Given text
----------

Published onSep 01, 1996
Robert Burnett King (1908–1995)

Robert King was born in Pasadena on 6 June 1908, the elder of two sons of Arthur Scott King (1876-1957), a noted laboratory spectroscopist who was superintendent of the Physical Laboratory at Mount Wilson Observatory (MWO) from 1908 until 1943. Bob therefore came into contact with astronomers during visits to his father's laboratory and developed a natural appreciation for the activities and lifestyle at a major scientific research institution.

Bob attended Pomona College from 1926 to 1930 where he concentrated in physics and astronomy and decided to take up astronomy, a decision that greatly pleased his father. Partly through his father's contacts with Henry Norris Russell, Bob obtained a research assistantship in the astronomy department at Princeton University for the following year. After his first year at Princeton Bob married Helen Leonard, whom he had met at Pomona.

The summer after graduation Bob worked with his father in the Mount Wilson Physical Laboratory and obtained invaluable and unique practical laboratory experience. His analysis of the spark spectrum of ionized cerium resulted in his first scientific publication in 1932, and was the beginning of a long and fruitful collaboration between the two Kings. He did nearly all of his experimental research there, returning every summer while attending graduate school and between his three academic years as a physics instructor at MIT.

At Princeton Bob took astronomy courses but concentrated on physics, studying spectroscopy under A. G. Shenstone. Russell took a close interest in Bob's career, partly because he saw in Bob an opportunity to strengthen the bond between his Princeton group and experimental spectroscopy at Mount Wilson. Both Arthur King and Russell persuaded Bob to undertake a doctoral thesis on Zeeman effects in sunspot spectra, based upon high-quality data from the Mount Wilson 150-foot tower telescope which had never been fully analyzed. Bob applied new insights from recent advances in quantum mechanics, and was awarded the PhD in astronomy in 1933.

King obtained a National Research Council (NRC) postdoctoral fellowship for 1933-1935 to continue spectroscopic research at the Mount Wilson laboratory. There he began experimental measurements of f-values, or oscillator strengths, to obtain quantitative analyses of line intensities in stellar spectra. When King began experimental f-value determinations in 1933, reliable f-values were known for only a handful of lines, but these mainly were for resonance lines of elements of limited astrophysical significance. At Mount Wilson, Bob used the King furnace built and refined by his father for the initial determinations of relative f-values for several hundred lines of iron, titanium and vanadium which are abundant in solar-type spectra. In 1935 King accepted a three-year appointment as instructor in physics at MIT where he taught freshman physics. In collaboration with Donald Stockbarger of the MIT physics faculty, Bob began to design and construct a special closed-cell electric furnace that they would later use at Mount Wilson in the first attempts to measure absolute f-values for iron-group elements.

----------

Dataset items

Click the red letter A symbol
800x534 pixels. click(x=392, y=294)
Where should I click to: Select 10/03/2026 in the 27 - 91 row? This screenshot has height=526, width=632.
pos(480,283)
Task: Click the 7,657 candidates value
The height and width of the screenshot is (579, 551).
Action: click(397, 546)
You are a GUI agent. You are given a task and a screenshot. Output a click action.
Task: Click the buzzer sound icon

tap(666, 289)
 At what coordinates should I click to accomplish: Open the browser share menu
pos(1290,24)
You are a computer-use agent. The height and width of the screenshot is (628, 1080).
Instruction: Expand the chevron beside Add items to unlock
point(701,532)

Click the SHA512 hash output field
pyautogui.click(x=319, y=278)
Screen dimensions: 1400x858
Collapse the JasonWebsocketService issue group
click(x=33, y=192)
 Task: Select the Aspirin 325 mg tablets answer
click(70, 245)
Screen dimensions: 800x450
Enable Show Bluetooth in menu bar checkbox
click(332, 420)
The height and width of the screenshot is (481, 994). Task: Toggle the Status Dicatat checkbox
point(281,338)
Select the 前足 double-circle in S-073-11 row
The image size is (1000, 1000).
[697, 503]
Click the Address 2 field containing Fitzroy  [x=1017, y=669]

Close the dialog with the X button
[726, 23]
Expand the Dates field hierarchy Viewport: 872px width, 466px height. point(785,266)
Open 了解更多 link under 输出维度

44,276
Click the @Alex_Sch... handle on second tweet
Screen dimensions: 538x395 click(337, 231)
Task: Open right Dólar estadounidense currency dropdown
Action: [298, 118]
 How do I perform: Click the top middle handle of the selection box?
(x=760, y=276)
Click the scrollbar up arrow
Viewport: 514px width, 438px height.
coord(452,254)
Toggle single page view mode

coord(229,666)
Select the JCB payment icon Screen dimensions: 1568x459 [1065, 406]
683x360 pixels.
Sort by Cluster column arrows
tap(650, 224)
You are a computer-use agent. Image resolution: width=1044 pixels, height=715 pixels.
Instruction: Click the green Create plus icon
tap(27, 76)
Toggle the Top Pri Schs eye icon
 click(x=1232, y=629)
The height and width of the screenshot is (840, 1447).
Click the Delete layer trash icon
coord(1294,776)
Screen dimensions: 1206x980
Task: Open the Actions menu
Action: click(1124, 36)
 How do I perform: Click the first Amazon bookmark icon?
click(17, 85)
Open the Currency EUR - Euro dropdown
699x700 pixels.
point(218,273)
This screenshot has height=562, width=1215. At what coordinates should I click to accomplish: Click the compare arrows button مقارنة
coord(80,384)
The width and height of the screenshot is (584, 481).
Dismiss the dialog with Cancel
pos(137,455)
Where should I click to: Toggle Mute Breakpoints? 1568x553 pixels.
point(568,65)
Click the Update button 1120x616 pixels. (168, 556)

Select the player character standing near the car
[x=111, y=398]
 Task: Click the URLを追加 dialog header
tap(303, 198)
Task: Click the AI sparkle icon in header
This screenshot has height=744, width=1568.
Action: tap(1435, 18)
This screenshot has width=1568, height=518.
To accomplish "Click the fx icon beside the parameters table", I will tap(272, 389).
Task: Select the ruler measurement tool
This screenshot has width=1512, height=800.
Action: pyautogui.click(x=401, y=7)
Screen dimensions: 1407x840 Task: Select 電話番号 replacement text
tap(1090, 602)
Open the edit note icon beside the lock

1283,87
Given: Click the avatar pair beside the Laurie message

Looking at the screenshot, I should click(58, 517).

----------

Task instructions
1. Name every person the Robert Burnett King biography mentions other than Robert King himself.
2. According to the Robert Burnett King biography, what was the subject of King's doctoral thesis?
3. Please carry on the Robert Burnett King biography from the point where it stops.

Results for the exercise
1. Arthur Scott King, Henry Norris Russell, Helen Leonard, A. G. Shenstone, Donald Stockbarger

2. Zeeman effects in sunspot spectra.

3.
In 1938, King returned to the Mount Wilson laboratory as assistant physicist. Arthur King was approaching mandatory retirement age and Bob was the leading candidate to take over. In early 1942, with the nation at war, King joined the Caltech Rocket Project which was formed to develop small, solid-propellant rockets. He became the leader of the Fuse Group, consisting of about eight PhD scientists and engineers plus supporting draftsmen, machinists, and technicians. One of his group's early successes was an antisubmarine rocket fuse which entered combat in late 1942. King and his team received a Naval Ordnance Development Award in 1945 and a Presidential Certificate of Merit in 1948.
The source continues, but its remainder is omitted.